§ **Instructions**:
#1 Answer these from the vLLM configuration reference:
(a) What is the default value of `max_num_seqs` in SchedulerConfig?
(b) In which file is AttentionBackendEnum defined?
(c) Under V1, what does the CompilationConfig `mode` default resolve to?
#2 Continue the vLLM configuration reference from its last line.

EPLBConfig (vllm/config/parallel.py50-90) is a nested config holding the EPLB rebalancing policy, window size, step interval, and number of redundant experts.

Sources: vllm/config/parallel.py50-400

SchedulerConfig

Defined in vllm/config/scheduler.py25 SchedulerConfig governs how the scheduler batches requests and allocates computation across iterations.

Key fields:

Field	Type	Default	Notes
`max_num_batched_tokens`	`int`	`2048`	Max tokens processed per iteration
`max_num_seqs`	`int`	`128`	Max concurrent sequences per iteration
`enable_chunked_prefill`	`bool`	(platform-determined)	Split long prefills across iterations
`max_num_partial_prefills`	`int`	`1`	Max simultaneous chunked prefill requests
`long_prefill_token_threshold`	`int`	—	Tokens above which a prefill is "long"
`policy`	`SchedulerPolicy`	`"fcfs"`	`"fcfs"` or `"priority"`
`async_scheduling`	`bool \| None`	`None`	Overlap scheduling and execution; auto-detected
`scheduler_cls`	`str \| type \| None`	`None`	Custom scheduler class
`stream_interval`	`int`	—	Token streaming granularity
`disable_chunked_mm_input`	`bool`	`False`	Disable chunked multimodal input processing
`disable_hybrid_kv_cache_manager`	`bool \| None`	`None`	Force or disable hybrid KV manager

max_model_len and is_encoder_decoder are InitVar parameters consumed in __post_init__ to set defaults and validate other fields, but are not stored as attributes.

Sources: vllm/config/scheduler.py25-200

AttentionConfig

Defined in vllm/config/attention.py, AttentionConfig is a thin wrapper that selects the attention backend and stores per-layer overrides.

Key fields:

Field	Type	Default	Notes
`backend`	`AttentionBackendEnum \| None`	`None` (auto)	Override attention backend; auto-selected by platform if `None`

Backend auto-selection logic lives in the platform's check_and_update_config() hook. The resolved backend enum (AttentionBackendEnum) is defined in vllm/v1/attention/backends/registry.py For full backend documentation, see 8.1.

Sources: vllm/engine/arg_utils.py578 vllm/config/vllm.py270-271

CompilationConfig

Defined in vllm/config/compilation.py336 CompilationConfig controls all torch.compile and CUDA graph capture behavior. It is covered in depth in 2.4; this section summarizes the most commonly used fields.

Key fields:

Field	Type	Default	Notes
`mode`	`CompilationMode`	`None` (→ `VLLM_COMPILE` for V1)	`NONE`, `STOCK_TORCH_COMPILE`, `DYNAMO_TRACE_ONCE`, `VLLM_COMPILE`
`cudagraph_mode`	`CUDAGraphMode`	`None` (→ `FULL_AND_PIECEWISE`)	`NONE`, `PIECEWISE`, `FULL`, `FULL_AND_PIECEWISE`, `FULL_DECODE_ONLY`
`cudagraph_capture_sizes`	`list[int] \| None`	`None` (auto)	Explicit batch sizes to capture CUDA graphs for
`max_cudagraph_capture_size`	`int \| None`	`None`	Upper bound for auto-generated capture sizes
`custom_ops`	`list[str]`	`[]`	Enable/disable specific custom ops (`"+op"` / `"-op"`)

§ **Provided material**:
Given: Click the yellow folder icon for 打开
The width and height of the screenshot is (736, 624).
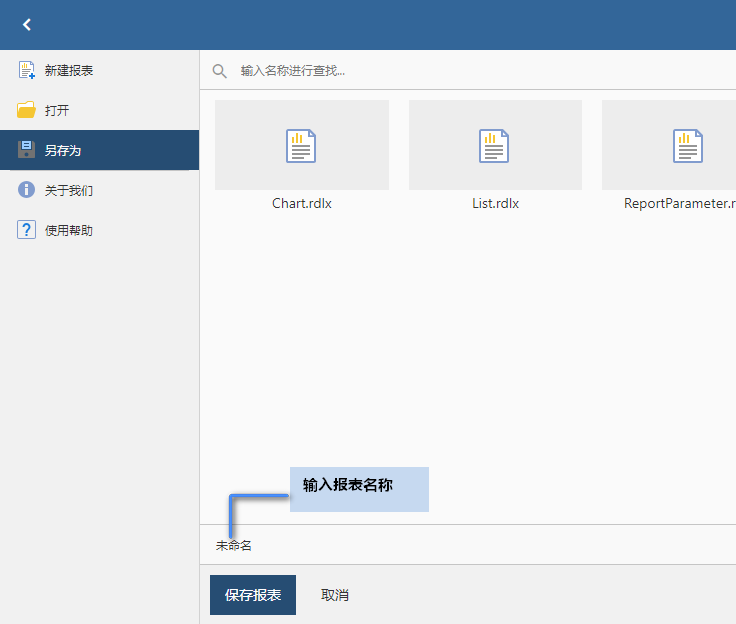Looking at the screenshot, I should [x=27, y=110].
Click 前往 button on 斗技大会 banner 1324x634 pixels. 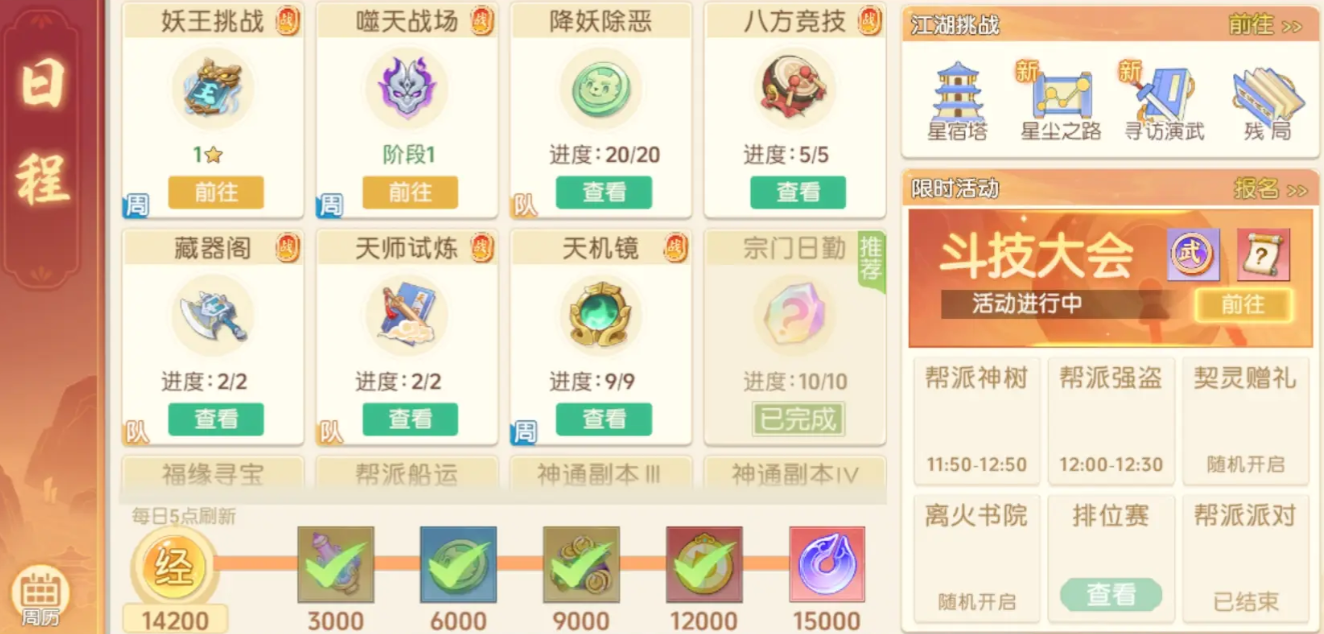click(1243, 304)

§ **Outputs**:
#1
(a) 128
(b) vllm/v1/attention/backends/registry.py
(c) VLLM_COMPILE

#2
`splitting_ops`	`list[str] \| None`	`None`	Ops used to split the graph for piecewise compilation
`backend`	`str`	`""` (→ `"inductor"`)	Inductor backend or qualified name
`pass_config`	`PassConfig`	`PassConfig()`	Per-pass fusion flags
`cache_dir`	`str`	`""` (auto)	Directory for compiled artifact cache
`compile_mm_encoder`	`bool`	`False`	Compile multimodal encoder as well

PassConfig (vllm/config/compilation.py101-270) exposes fine-grained flags like fuse_norm_quant, fuse_act_quant, fuse_allreduce_rms, enable_sp, and fuse_gemm_comms.

Sources: vllm/config/compilation.py336-650

SpeculativeConfig

Defined in vllm/config/speculative.py and referenced in vllm/config/vllm.py276 SpeculativeConfig is None when speculative decoding is disabled. When enabled, key fields include:

Field	Type	Notes
`method`	`str`	Method type: `"eagle"`, `"eagle3"`, `"ngram"`, `"draft_model"`, etc.
`num_speculative_tokens`	`int \| None`	Draft tokens to propose per step
`disable_padded_drafter_batch`	`bool`	Disables padding in draft model batches

EagleModelTypes is a Literal type alias in vllm/config/speculative.py used in VllmConfig.__post_init__ to check async scheduling compatibility. For full speculative decoding documentation, see 4.5.

Sources: vllm/config/vllm.py276-277 vllm/config/vllm.py692-745

LoadConfig

Defined in vllm/config/load.py, LoadConfig governs weight loading format and source.

Field	Type	Default	Notes
`load_format`	`str \| LoadFormats`	`"auto"`	`"auto"`, `"pt"`, `"safetensors"`, `"npcache"`, `"dummy"`, `"gguf"`, `"bitsandbytes"`, `"mistral"`
`download_dir`	`str \| None`	`None`	Override HF cache directory
`safetensors_load_strategy`	`str`	`"auto"`	Strategy for loading safetensors files
`model_loader_extra_config`	`dict`	`{}`	Passed to the model loader implementation
`ignore_patterns`	`str \| list[str]`	`[]`	Glob patterns for weight files to skip
`use_tqdm_on_load`	`bool`	`True`	Show progress bar during weight loading

Sources: vllm/engine/arg_utils.py379-381 vllm/engine/arg_utils.py751-768

LoRAConfig

Defined in vllm/config/lora.py, LoRAConfig is only present in VllmConfig when --enable-lora is set.

Field	Type	Default	Notes
`max_loras`	`int`	`1`	Maximum simultaneous LoRA adapters
`max_lora_rank`	`MaxLoRARanks`	—	Maximum LoRA rank dimension
`max_cpu_loras`	`int \| None`	`None`	CPU-cached adapters
`lora_dtype`	`str \| torch.dtype \| None`	`None`	LoRA weight dtype
`fully_sharded_loras`	`bool`	`False`	Shard LoRA across TP ranks

Sources: vllm/engine/arg_utils.py500-509

ObservabilityConfig

Defined in vllm/config/observability.py, controls metrics and tracing.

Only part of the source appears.